Scientists create first 3-D synchronized-beating heart tissue
February 8, 2017
York University scientists have created the first in vitro (lab) 3D heart tissue made from three different types of cardiac cells that beat in synchronized harmony. It may lead to better understanding of cardiac health and improved treatments.*
The researchers constructed the heart tissue from three free-beating rat cell types: contractile cardiac muscle cells, connective tissue cells, and vascular cells. No external scaffold was used and the cells were the only building blocks of the generated cardiac tissue. The researchers believe this is the first 3D in vitro cardiac tissue with three cell types that can beat together as one entity, rather than at different intervals, with high cell density and efficient cell contacts, and without the requirement of external electrical stimulation.
The substance used to stick the cells together (ViaGlue) may also provide researchers with tools to create and test 3D in vitro cardiac tissue in their own labs to study heart disease and issues with transplantation.
“This breakthrough will allow better and earlier drug testing, and potentially eliminate harmful or toxic medications sooner,” said York U chemistry Professor Muhammad Yousaf.
For 2D or 3D cardiac tissue to be functional it needs the same high cellular density and the cells must be in contact to facilitate synchronized beating, according to the researchers. The 3D cardiac tissue was created at a millimeter scale, but larger versions could be made, said Yousaf, who has created a start-up company, OrganoLinX, to commercialize the ViaGlue reagent and to provide custom 3D tissues on demand.
“Production of 3-dimensional artificial cardiac tissues for fundamental studies of heart disease, transplantation, and evaluation of drug toxicity is an important and intense area of research,” the researchers note in a paper in open-access Nature Scientific Reports.

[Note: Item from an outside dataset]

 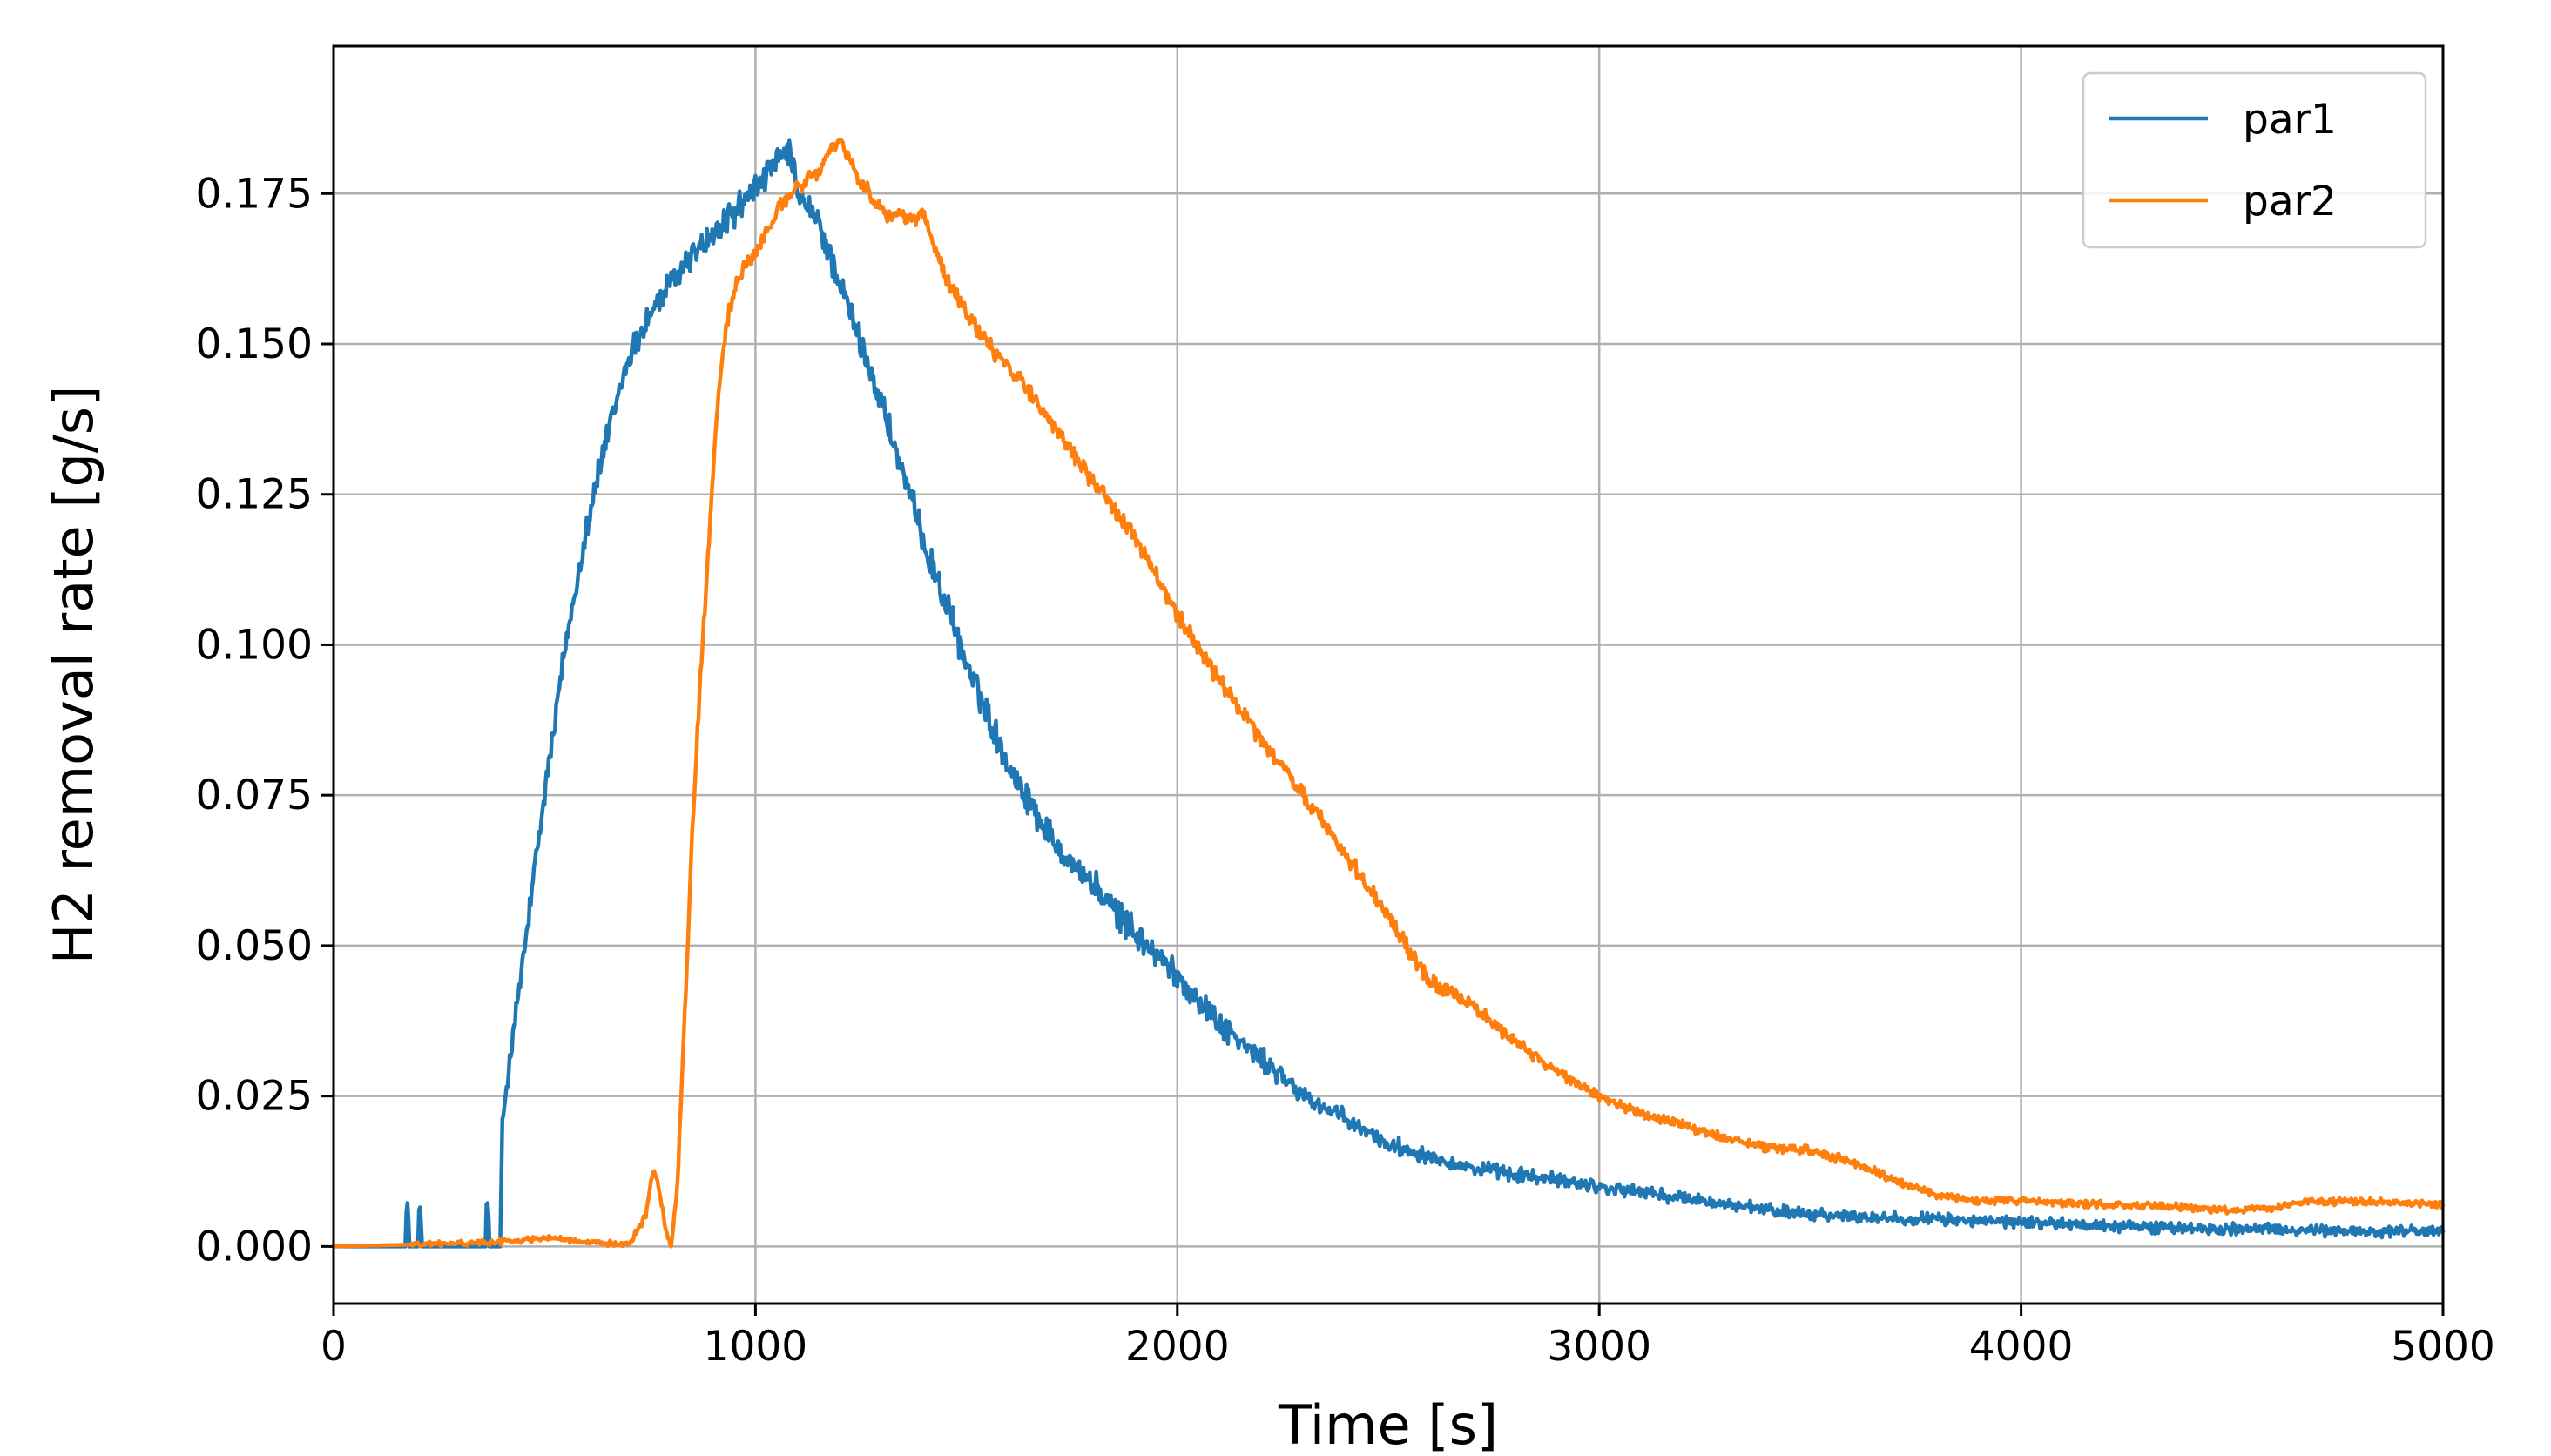 I want to click on legend: par1 par2, so click(x=2254, y=160).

* Cardiovascular-associated diseases are the leading cause of death globally and are responsible for 40 per cent of deaths in North America, according to a 2011 report from the American Heart Association.
York University | York U makes a 3D heart beat as one
Abstract of Scaffold Free Bio-orthogonal Assembly of 3-Dimensional Cardiac Tissue via Cell Surface Engineering
There has been tremendous interest in constructing in vitro cardiac tissue for a range of fundamental studies of cardiac development and disease and as a commercial system to evaluate therapeutic drug discovery prioritization and toxicity. Although there has been progress towards studying 2-dimensional cardiac function in vitro, there remain challenging obstacles to generate rapid and efficient scaffold-free 3-dimensional multiple cell type co-culture cardiac tissue models. Herein, we develop a programmed rapid self-assembly strategy to induce specific and stable cell-cell contacts among multiple cell types found in heart tissue to generate 3D tissues through cell-surface engineering based on liposome delivery and fusion to display bio-orthogonal functional groups from cell membranes. We generate, for the first time, a scaffold free and stable self assembled 3 cell line co-culture 3D cardiac tissue model by assembling cardiomyocytes, endothelial cells and cardiac fibroblast cells via a rapid inter-cell click ligation process. We compare and analyze the function of the 3D cardiac tissue chips with 2D co-culture monolayers by assessing cardiac specific markers, electromechanical cell coupling, beating rates and evaluating drug toxicity.